- Problem to work on
Write out the line that contains "This screenshot has height=1334, width=2372." and every line after it through the end of the entries, exactly as given and with no other lines.

(Saved data entries)
>>>>

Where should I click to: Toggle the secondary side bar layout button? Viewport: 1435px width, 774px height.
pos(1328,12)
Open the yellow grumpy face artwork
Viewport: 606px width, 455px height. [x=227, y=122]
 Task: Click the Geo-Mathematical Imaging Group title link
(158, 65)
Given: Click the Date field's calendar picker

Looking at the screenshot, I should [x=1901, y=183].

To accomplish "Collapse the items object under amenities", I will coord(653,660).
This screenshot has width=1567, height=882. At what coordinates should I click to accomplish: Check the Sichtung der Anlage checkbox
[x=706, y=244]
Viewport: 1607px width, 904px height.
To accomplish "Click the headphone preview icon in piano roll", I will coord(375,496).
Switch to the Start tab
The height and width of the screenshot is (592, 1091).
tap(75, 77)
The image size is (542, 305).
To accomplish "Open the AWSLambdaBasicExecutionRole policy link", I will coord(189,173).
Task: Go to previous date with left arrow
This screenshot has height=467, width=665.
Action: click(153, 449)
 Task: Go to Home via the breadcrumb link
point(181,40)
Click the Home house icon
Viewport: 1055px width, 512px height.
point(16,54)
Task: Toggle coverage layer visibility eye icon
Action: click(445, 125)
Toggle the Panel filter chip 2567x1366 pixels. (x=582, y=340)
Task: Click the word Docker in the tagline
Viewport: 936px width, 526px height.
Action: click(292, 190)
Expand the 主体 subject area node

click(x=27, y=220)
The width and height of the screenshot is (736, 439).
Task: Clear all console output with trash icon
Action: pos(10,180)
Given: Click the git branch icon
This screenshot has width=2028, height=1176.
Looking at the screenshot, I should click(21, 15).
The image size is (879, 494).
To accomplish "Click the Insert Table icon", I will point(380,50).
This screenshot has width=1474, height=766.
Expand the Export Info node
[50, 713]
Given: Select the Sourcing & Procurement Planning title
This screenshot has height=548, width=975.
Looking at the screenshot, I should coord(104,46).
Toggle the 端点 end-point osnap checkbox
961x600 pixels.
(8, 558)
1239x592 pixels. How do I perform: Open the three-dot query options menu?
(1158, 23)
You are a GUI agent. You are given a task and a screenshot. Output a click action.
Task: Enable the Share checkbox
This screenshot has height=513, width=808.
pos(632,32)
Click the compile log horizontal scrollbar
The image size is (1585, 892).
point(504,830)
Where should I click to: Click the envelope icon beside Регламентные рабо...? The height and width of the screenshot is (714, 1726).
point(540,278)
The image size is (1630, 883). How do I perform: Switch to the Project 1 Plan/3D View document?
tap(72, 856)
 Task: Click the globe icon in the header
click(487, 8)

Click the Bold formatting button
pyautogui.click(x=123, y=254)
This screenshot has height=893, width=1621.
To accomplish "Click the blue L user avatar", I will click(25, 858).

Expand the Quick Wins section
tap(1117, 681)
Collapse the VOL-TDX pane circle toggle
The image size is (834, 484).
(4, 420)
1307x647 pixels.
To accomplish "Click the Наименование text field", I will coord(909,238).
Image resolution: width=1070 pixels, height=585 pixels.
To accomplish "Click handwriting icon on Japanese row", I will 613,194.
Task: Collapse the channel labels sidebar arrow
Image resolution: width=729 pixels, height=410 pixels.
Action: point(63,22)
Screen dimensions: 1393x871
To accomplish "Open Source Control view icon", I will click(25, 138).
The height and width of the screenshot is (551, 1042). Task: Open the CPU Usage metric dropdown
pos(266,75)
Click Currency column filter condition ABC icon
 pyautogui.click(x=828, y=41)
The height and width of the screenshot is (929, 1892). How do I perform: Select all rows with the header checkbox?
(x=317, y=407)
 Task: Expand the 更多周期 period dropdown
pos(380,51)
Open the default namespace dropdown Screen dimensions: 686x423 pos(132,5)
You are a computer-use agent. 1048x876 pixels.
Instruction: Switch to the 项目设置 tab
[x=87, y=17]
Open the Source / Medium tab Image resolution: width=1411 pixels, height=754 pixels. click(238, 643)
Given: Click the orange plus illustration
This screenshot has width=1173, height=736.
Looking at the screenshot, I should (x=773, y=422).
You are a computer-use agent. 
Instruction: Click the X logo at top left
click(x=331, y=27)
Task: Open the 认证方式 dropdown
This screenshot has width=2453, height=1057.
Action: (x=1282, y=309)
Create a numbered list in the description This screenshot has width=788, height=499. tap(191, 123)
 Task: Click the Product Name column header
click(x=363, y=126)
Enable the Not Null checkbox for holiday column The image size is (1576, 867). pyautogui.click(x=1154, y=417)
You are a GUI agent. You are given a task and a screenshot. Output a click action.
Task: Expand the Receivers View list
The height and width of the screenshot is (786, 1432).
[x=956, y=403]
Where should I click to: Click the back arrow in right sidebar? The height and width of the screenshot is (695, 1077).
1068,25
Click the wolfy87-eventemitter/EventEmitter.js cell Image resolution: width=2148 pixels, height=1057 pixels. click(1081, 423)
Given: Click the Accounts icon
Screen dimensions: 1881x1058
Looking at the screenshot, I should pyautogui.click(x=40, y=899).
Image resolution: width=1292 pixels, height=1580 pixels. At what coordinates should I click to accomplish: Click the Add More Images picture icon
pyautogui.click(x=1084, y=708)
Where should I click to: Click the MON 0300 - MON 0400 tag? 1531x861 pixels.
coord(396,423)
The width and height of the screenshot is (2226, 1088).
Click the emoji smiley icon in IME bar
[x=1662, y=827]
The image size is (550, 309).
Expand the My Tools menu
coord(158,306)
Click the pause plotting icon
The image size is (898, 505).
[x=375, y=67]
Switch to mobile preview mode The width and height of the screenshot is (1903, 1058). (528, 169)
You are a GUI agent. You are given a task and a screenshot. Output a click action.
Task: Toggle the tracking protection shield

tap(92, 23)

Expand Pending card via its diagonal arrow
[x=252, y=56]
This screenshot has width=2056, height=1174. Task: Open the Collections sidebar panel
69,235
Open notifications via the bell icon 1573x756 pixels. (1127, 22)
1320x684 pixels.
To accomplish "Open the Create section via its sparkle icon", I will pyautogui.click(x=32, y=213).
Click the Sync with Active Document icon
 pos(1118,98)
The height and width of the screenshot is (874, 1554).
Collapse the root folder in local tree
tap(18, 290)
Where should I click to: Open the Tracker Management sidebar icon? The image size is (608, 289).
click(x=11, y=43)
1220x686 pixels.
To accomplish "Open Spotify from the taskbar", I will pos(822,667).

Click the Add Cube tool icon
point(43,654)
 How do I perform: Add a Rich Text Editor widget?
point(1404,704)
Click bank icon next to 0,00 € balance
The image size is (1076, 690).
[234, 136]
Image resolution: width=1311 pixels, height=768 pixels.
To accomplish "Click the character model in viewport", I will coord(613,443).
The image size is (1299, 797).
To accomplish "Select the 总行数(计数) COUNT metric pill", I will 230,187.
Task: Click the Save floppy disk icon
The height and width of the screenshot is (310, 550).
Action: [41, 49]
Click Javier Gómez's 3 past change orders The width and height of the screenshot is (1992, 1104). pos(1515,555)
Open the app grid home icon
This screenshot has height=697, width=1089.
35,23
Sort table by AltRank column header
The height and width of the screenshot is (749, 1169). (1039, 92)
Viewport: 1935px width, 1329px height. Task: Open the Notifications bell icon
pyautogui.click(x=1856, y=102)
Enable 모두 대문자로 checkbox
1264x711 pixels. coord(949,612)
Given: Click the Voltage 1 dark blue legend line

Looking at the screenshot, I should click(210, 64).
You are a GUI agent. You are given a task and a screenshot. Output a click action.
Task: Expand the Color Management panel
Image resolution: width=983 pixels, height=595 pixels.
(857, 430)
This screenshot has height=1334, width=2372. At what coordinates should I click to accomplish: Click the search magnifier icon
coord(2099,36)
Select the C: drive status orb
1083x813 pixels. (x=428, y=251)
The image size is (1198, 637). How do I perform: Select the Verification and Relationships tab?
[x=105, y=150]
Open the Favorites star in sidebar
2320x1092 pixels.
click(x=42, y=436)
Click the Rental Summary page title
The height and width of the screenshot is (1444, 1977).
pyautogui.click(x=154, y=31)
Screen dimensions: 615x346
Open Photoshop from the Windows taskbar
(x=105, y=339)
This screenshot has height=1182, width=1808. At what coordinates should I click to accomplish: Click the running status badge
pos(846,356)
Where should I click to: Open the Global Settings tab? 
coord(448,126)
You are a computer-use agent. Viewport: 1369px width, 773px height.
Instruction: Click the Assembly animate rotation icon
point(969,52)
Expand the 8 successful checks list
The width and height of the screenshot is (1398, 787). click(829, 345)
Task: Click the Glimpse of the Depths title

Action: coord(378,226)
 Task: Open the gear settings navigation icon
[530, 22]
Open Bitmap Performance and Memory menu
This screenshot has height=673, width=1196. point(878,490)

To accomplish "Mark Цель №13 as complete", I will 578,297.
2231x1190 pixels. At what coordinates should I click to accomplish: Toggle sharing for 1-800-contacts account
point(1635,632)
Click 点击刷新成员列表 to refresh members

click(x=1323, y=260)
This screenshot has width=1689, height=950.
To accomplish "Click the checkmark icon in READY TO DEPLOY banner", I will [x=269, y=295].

<<<<

- Answer box
This screenshot has height=1334, width=2372. At what coordinates should I click to accomplish: Click the search magnifier icon
coord(2099,36)
Select the C: drive status orb
1083x813 pixels. (x=428, y=251)
The image size is (1198, 637). How do I perform: Select the Verification and Relationships tab?
[x=105, y=150]
Open the Favorites star in sidebar
2320x1092 pixels.
click(x=42, y=436)
Click the Rental Summary page title
The height and width of the screenshot is (1444, 1977).
pyautogui.click(x=154, y=31)
Screen dimensions: 615x346
Open Photoshop from the Windows taskbar
(x=105, y=339)
This screenshot has height=1182, width=1808. At what coordinates should I click to accomplish: Click the running status badge
pos(846,356)
Where should I click to: Open the Global Settings tab? 
coord(448,126)
You are a computer-use agent. Viewport: 1369px width, 773px height.
Instruction: Click the Assembly animate rotation icon
point(969,52)
Expand the 8 successful checks list
The width and height of the screenshot is (1398, 787). click(829, 345)
Task: Click the Glimpse of the Depths title

Action: coord(378,226)
 Task: Open the gear settings navigation icon
[530, 22]
Open Bitmap Performance and Memory menu
This screenshot has height=673, width=1196. point(878,490)

To accomplish "Mark Цель №13 as complete", I will 578,297.
2231x1190 pixels. At what coordinates should I click to accomplish: Toggle sharing for 1-800-contacts account
point(1635,632)
Click 点击刷新成员列表 to refresh members

click(x=1323, y=260)
This screenshot has width=1689, height=950.
To accomplish "Click the checkmark icon in READY TO DEPLOY banner", I will [x=269, y=295].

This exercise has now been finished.